Renewing Relationships
Part of the problem may have stemmed from the pandemic-driven disruption of regular deployments of U.S. Navy ships to some regional ports and the halting due to COVID of some theater security cooperation events with allied militaries.
“Because it had not been done for so long, we were just learning what the logistical and supply chain environment was in a post-COVID world,” Meyer said. “It was frustrating at times. But the ship’s capability and our ability to flex and move with the ship was a force multiplier to allow us to absorb those unknown things.”
So when a local business that had provided fresh water was no longer around to supply the MEU, he said, “the ship still has its stores, and we have some time to figure that out.”
What Meyer found was less of a supply issue but more of the need for better coordination by all command levels – something that will be required to support and sustain an ARG/MEU in the future operational environment envisioned by Force Design 2030.

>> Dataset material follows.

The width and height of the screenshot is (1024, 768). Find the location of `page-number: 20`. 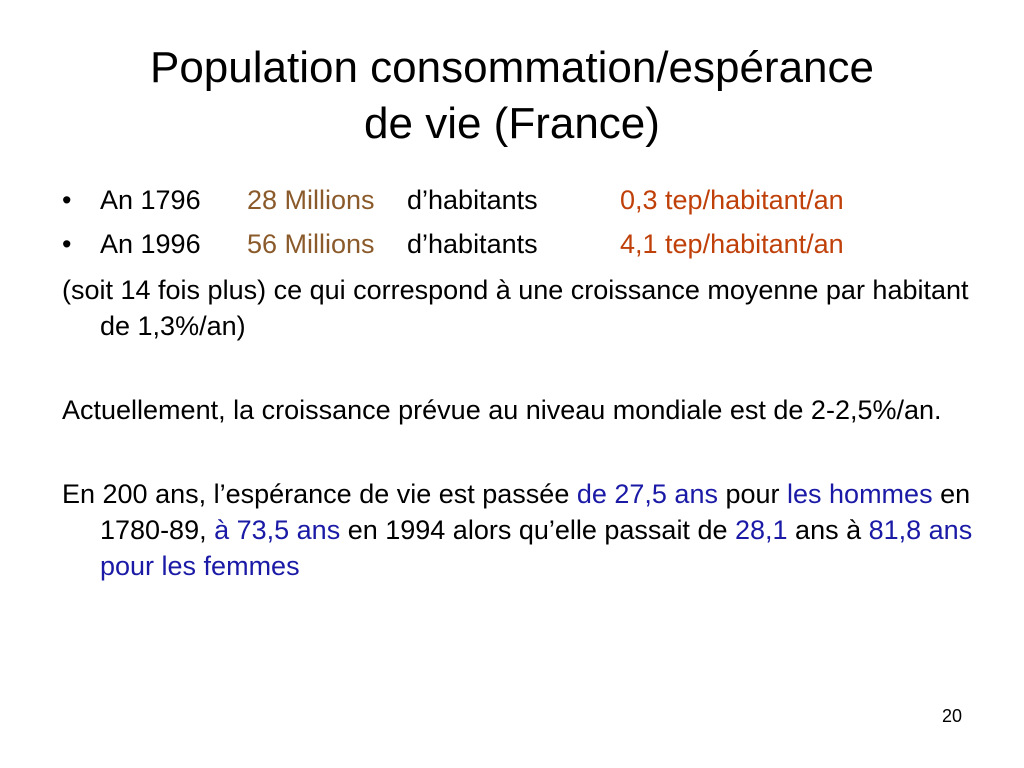

page-number: 20 is located at coordinates (952, 716).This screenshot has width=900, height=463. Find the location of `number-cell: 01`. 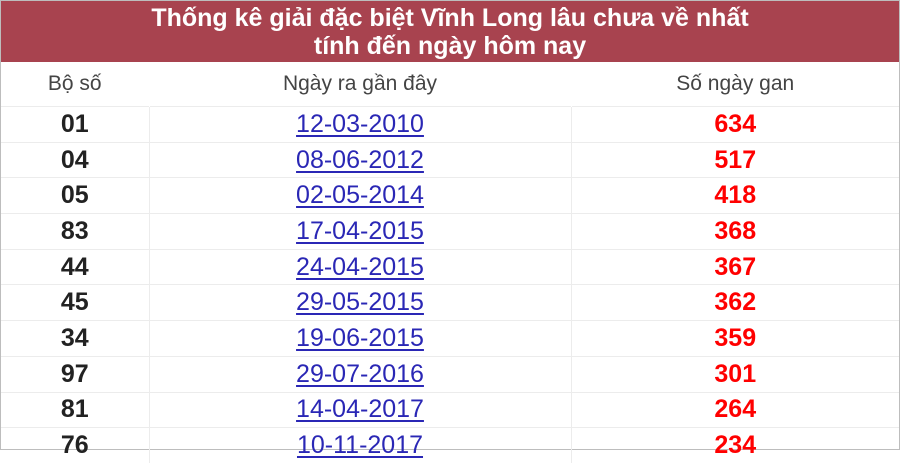

number-cell: 01 is located at coordinates (75, 124).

“How do you maintain and sustain an ARG/MEU that is campaigning there in the Indo-Pacific, based on the country’s expectations?” he said.
The MEU worked through the issues with the Navy, including Commander Task Force 76-3, the higher headquarters, he said.

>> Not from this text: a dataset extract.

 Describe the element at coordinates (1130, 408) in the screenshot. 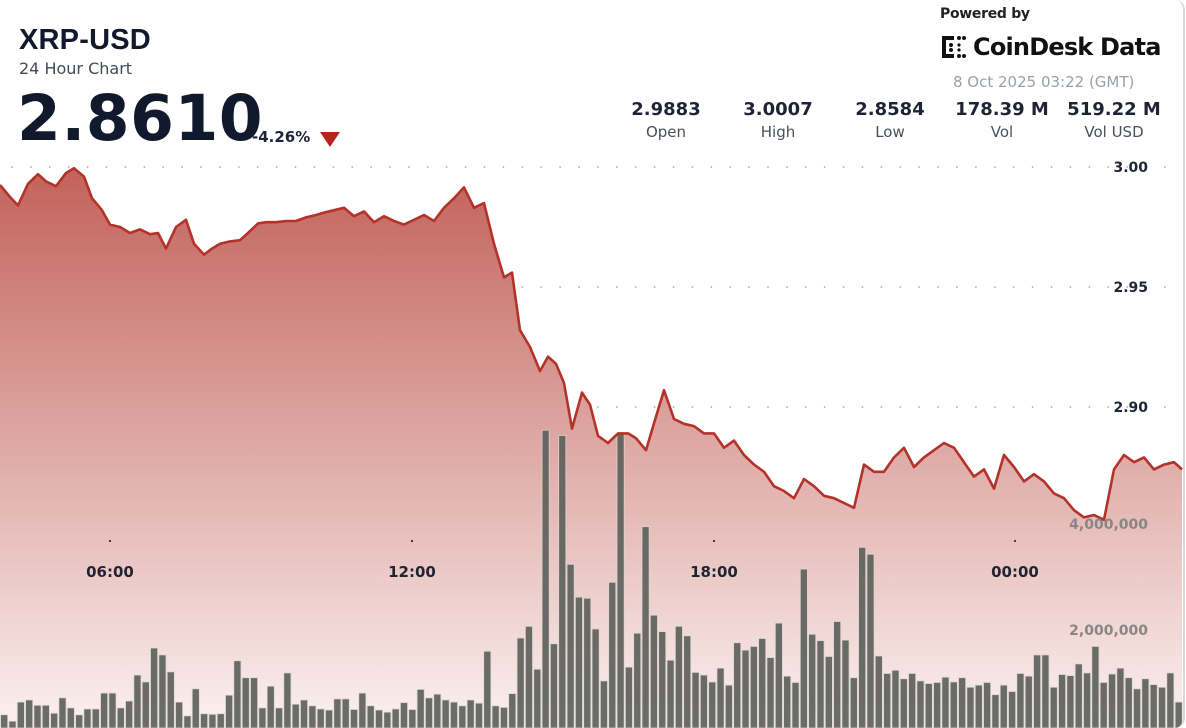

I see `svg-text: 2.90` at that location.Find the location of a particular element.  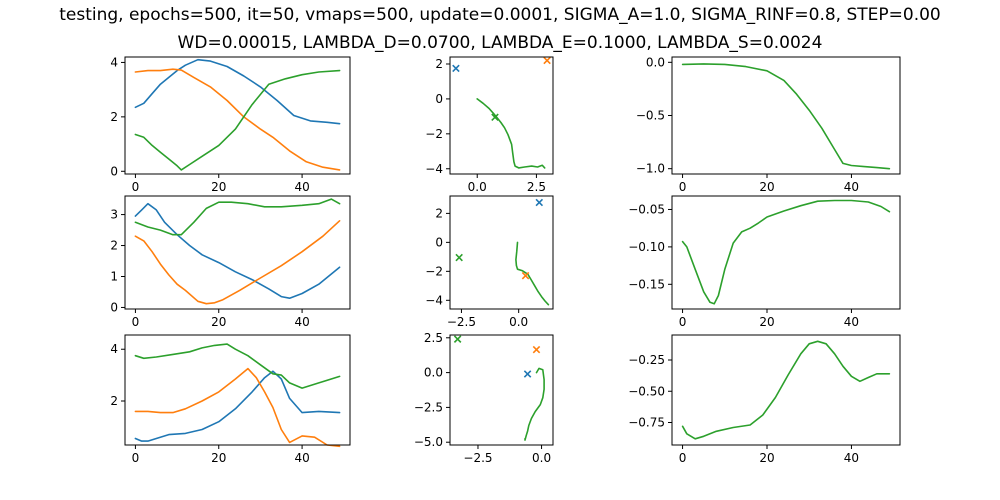

y-tick-label: −4 is located at coordinates (434, 300).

“While there were frustrations; all of these engagements we had at any of these ports were wildly successful,” he said.
“Now we’ve got a playbook on how to do it,” he added, noting that an ARG/MEU deployment to the region “also demonstrates that we’re serious about coming to these countries.”
Overall, the 13th MEU “got all the resources that we needed. But it wasn’t as easy as everyone thought it would be,” Meyer said, adding “we are trying to re-establish the routine, so we don’t surprise anybody.”